I'm trying to determine a fast way of storing a set of objects, each of which have an x and y coordinate value, such that I can quickly retrieve all objects within a certain rectangle or circle. For small sets of objects (~100) the naive approach of simply storing them in a list, and iterating through it, is relatively quick. However, for much larger groups, that is expectedly slow. I've tried storing them in a pair of TreeMaps as well, one sorted on the x coordinate, and one sorted on the y coordinate, using this code:
xSubset = objectsByX.subSet( minX, maxX );
ySubset = objectsByY.subSet( minY, maxY );
result.addAll( xSubset );
result.retainAll( ySubset );
This also works, and is faster for larger sets of objects, but is still slower than I would like. Part of the problem is also that these objects move around, and need to be inserted back into this storage, which means removing them from and re-adding them to the trees/lists. I can't help but think there must be better solutions out there. I'm implementing this in Java, if it makes any difference, though I expect any solution will be more in the form of a useful pattern/algorithm.
Simple QuadTree implementation in C# (easy to translate into java) http://www.codeproject.com/KB/recipes/QuadTree.aspx
The general term is a Spatial Index. I guess you should choose according to the existing implementations.
Have a look at Kd-Trees.
A quadtree is the structure which is usually used for that.

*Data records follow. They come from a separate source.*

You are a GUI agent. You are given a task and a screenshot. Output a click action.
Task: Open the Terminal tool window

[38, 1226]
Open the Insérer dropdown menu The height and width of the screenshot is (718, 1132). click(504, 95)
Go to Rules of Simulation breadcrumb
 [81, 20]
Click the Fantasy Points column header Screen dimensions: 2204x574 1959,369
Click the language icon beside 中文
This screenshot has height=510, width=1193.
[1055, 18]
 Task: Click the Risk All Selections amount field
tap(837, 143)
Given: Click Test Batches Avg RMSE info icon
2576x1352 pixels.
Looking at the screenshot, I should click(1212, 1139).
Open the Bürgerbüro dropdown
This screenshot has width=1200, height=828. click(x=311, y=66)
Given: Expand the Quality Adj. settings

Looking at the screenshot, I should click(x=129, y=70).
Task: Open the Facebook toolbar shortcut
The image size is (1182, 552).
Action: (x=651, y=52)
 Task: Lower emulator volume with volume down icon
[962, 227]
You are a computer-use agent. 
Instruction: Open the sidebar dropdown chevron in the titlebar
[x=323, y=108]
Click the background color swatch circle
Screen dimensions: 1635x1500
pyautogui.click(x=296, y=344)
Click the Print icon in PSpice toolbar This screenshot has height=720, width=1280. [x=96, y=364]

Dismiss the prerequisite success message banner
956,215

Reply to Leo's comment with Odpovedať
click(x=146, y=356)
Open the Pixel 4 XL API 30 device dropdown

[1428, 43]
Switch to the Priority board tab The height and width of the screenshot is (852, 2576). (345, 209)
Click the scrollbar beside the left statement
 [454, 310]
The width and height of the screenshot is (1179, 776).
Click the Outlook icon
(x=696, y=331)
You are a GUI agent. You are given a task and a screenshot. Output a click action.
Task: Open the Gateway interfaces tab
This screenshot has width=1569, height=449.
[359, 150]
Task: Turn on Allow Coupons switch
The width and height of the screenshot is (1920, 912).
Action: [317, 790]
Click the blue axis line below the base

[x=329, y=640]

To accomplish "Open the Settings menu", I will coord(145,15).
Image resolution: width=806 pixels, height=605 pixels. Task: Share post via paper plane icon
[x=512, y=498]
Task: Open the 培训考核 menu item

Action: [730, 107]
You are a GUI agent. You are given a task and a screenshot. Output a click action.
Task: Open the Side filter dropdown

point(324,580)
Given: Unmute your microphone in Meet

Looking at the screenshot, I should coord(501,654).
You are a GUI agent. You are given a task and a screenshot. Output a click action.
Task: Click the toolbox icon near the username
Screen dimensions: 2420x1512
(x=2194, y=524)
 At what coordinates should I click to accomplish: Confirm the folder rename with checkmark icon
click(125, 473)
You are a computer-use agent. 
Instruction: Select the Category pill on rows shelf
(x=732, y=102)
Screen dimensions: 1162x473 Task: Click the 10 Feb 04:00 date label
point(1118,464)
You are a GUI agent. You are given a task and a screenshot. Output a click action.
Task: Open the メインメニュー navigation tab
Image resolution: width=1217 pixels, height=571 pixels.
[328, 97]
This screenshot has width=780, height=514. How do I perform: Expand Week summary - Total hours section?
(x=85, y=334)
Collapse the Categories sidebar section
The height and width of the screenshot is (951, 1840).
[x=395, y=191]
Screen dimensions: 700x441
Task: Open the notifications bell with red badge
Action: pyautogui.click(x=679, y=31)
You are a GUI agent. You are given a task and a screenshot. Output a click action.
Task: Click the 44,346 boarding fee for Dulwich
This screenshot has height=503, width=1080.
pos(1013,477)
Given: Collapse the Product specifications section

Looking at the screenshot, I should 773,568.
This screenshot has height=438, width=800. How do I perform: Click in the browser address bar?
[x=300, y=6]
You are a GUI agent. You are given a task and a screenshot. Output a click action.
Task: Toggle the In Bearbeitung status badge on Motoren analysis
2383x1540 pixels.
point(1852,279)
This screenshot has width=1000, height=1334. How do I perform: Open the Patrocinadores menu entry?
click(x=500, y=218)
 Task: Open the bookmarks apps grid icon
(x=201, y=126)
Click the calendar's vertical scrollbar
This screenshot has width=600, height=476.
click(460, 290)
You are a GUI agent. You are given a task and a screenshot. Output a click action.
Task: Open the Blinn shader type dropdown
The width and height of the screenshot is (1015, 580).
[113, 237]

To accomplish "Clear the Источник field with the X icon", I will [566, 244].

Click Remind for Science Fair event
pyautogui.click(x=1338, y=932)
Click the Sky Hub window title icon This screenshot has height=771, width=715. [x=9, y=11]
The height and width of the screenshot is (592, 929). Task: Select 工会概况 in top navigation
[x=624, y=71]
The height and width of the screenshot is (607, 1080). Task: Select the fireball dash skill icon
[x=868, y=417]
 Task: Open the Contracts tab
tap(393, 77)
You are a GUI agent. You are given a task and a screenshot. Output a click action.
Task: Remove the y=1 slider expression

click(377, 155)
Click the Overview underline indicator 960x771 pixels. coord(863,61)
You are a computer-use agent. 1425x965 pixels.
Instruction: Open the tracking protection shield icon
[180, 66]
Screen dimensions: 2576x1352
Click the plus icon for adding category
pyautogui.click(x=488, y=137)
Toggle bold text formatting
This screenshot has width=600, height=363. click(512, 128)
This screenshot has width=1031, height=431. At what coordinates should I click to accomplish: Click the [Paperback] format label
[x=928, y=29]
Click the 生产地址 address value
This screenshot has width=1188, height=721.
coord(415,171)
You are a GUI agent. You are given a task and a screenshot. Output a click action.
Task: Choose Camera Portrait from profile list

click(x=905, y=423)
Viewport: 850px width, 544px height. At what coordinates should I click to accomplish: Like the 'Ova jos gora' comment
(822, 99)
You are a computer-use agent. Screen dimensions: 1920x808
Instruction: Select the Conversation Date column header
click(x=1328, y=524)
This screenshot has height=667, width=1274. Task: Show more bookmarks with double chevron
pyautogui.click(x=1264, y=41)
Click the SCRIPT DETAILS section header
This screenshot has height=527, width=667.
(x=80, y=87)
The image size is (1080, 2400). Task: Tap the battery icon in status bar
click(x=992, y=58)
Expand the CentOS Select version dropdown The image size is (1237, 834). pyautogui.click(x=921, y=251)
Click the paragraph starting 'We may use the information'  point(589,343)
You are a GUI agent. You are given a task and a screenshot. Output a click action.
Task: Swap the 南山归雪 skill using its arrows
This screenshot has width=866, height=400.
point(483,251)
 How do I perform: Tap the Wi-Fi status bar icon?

You could put all the x cords in a map, and the y cords in another map, and have the map values point to the object.
Quadtrees seem to solve the specific problem I asked. Kd-Trees are a more general form, for any number of dimensions, rather than just two.
R-Trees may also be useful if the objects being stored have a bounding rectangle, rather than being just a simple point.
The general term for these type of structures is Spatial Index.
There is a Java implementation of Quadtree and R-Tree.